Task to carry out:
Using only the entries below, copy exactly the lines that begin at the one with "Task: Click the" and end at the one with "This screenshot has width=900, height=600.", both included. Drop the pictures.

═════ Recorded data

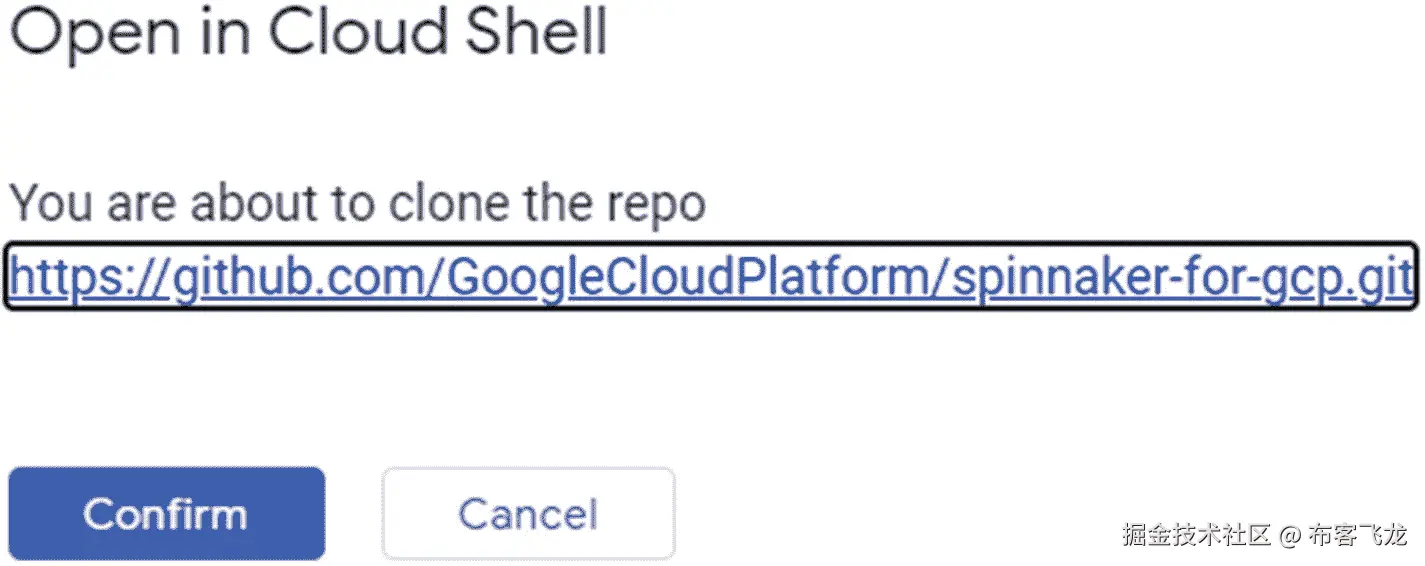Click the 'Open in Cloud Shell' heading

pyautogui.click(x=308, y=32)
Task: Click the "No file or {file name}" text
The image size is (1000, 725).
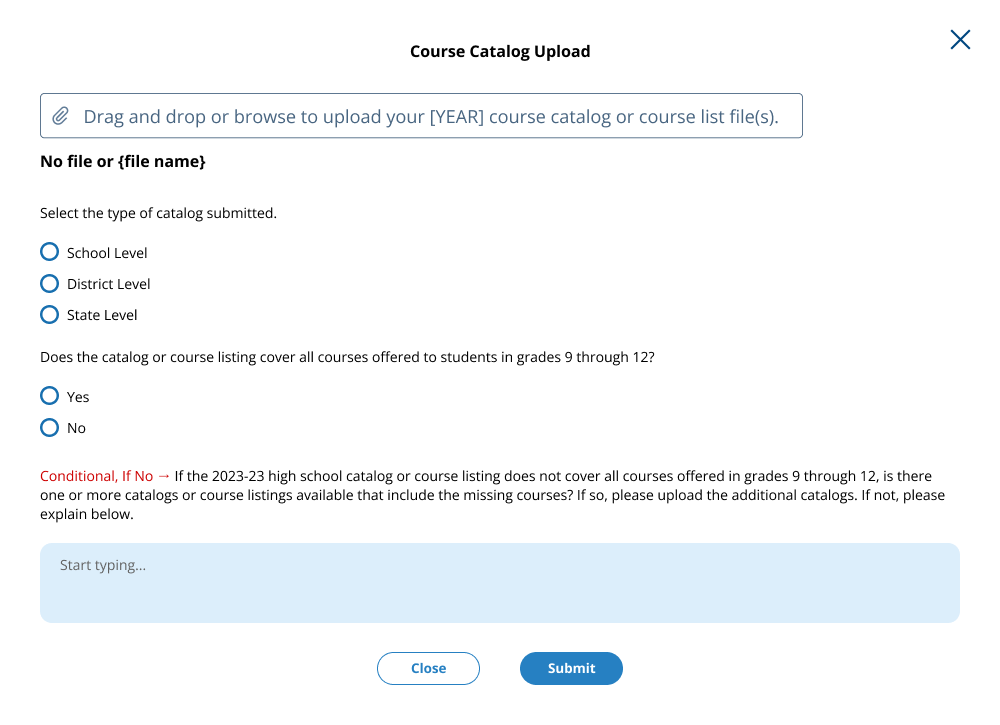Action: click(x=123, y=161)
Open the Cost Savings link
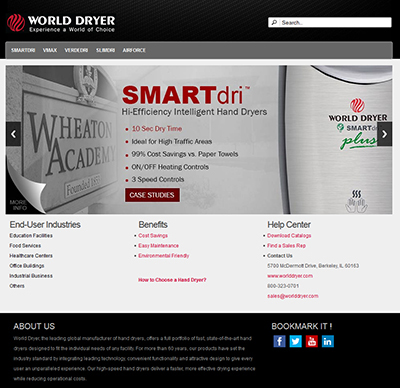Image resolution: width=400 pixels, height=388 pixels. click(x=153, y=235)
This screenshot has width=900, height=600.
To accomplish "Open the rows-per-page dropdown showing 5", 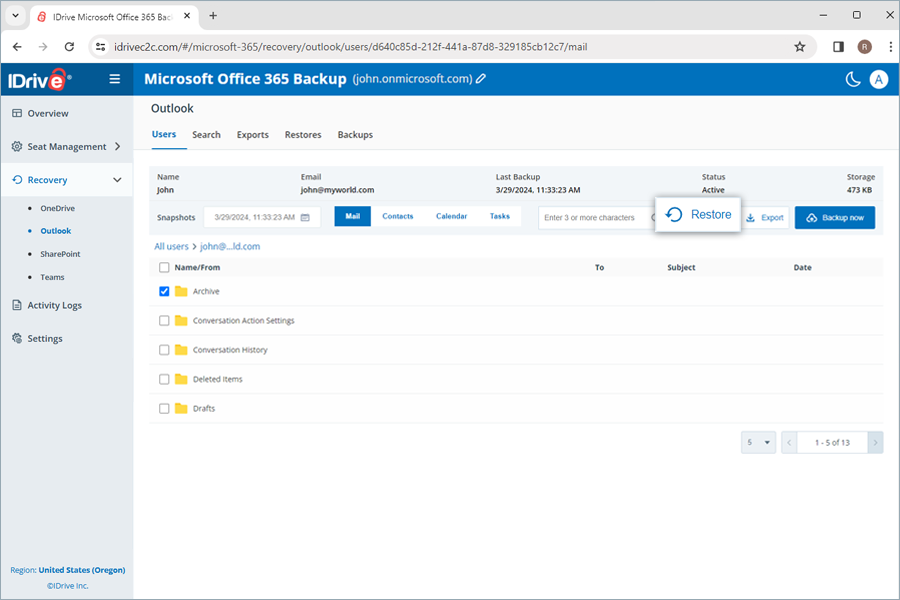I will pyautogui.click(x=759, y=442).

══════════

Written answer:
Task: Click the "No file or {file name}" text
The image size is (1000, 725).
Action: click(x=123, y=161)
Open the Cost Savings link
Image resolution: width=400 pixels, height=388 pixels. click(x=153, y=235)
This screenshot has width=900, height=600.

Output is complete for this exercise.